# Data Preparation

### Settings/Functions
Read in settings and functions.

In [2]:
libraries <-c('here','missForest','stringr','imputeMissings')
suppressWarnings(lapply(libraries, require, character.only = TRUE))
suppressWarnings(source(here::here('Stock Estimation', 'settings.R')))

### Data
Read in the final data set from the data preparation notebook.

In [3]:
data <- fread(paste0(dir$final_data,'combined_financial.csv'))

## More Cleaning

### Duplicates
Deal with any duplicate rows/columns (or, contrarily, any empty rows/columns), if applicable.

In [4]:
#Checking for duplicate column sums
dups <- data[ , which(duplicated(t(data)))]
dups <- names(dups)
dups

In [5]:
#Removing any duplicate column sums after verifying them
data <- data %>% dplyr::select(-c(dups))
dim(data)

In [6]:
#Looking for missing values & evaluating list of variable names
na <- apply(is.na(data),2,sum)
max(na)
# NOTE: The following code has been commmented out due to the length of its output.
#print(na)
head(sort(na, decreasing = TRUE), n=25)

In [7]:
#Merging and dropping duplicated variable names
#view(data[, c("Payout Ratio", "payoutRatio")])
data <- Name_Changer(dat=data,x='Payout Ratio',y='payoutRatio')

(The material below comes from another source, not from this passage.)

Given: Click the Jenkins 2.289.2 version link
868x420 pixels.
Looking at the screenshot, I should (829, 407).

#view(data[, c('interestCoverage', 'Interest Coverage')])
data <- Name_Changer(dat=data,x='Interest Coverage',y='interestCoverage')

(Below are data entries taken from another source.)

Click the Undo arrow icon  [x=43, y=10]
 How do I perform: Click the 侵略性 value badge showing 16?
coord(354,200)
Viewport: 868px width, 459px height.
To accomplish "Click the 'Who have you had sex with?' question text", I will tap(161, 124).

#view(data[, c('netProfitMargin', 'Net Profit Margin')])
data <- Name_Changer(dat=data,x='Net Profit Margin',y='netProfitMargin')

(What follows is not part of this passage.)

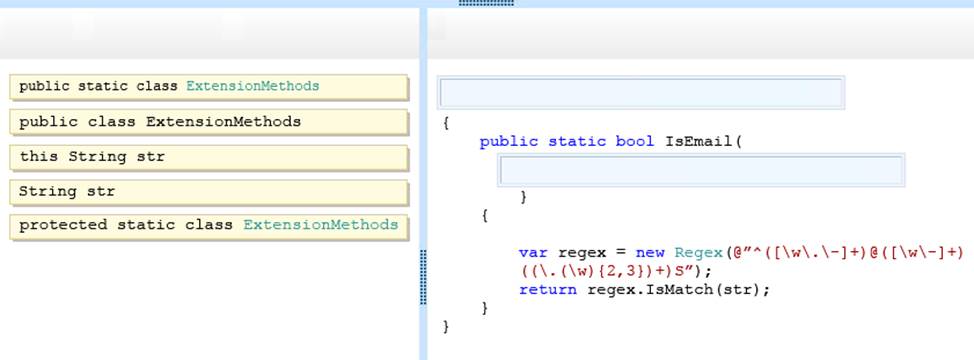Click the teal 'Regex' type name
974x360 pixels.
point(699,253)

#view(data[, c('Dividend Yield', 'dividendYield')])
data <- Name_Changer(dat=data,x='Dividend Yield',y='dividendYield')

#view(data[, c('PE ratio', 'priceEarningsRatio')])
data <- Name_Changer(dat=data,x='PE ratio',y='priceEarningsRatio')

#view(data[, c('priceToFreeCashFlowsRatio', 'PFCF ratio')])
data <- Name_Changer(dat=data,x='PFCF ratio',y='priceToFreeCashFlowsRatio')

#view(data[, c('priceToOperatingCashFlowsRatio', 'POCF ratio')])
data <- Name_Changer(dat=data,x='POCF ratio',y='priceToOperatingCashFlowsRatio')

#view(data[, c('priceToSalesRatio', 'Price to Sales Ratio')])
data <- Name_Changer(dat=data,x='Price to Sales Ratio',y='priceToSalesRatio')

#view(data[, c('Days Payables Outstanding', 'daysOfPayablesOutstanding')])
data <- Name_Changer(dat=data,x='Days Payables Outstanding',y='daysOfPayablesOutstanding')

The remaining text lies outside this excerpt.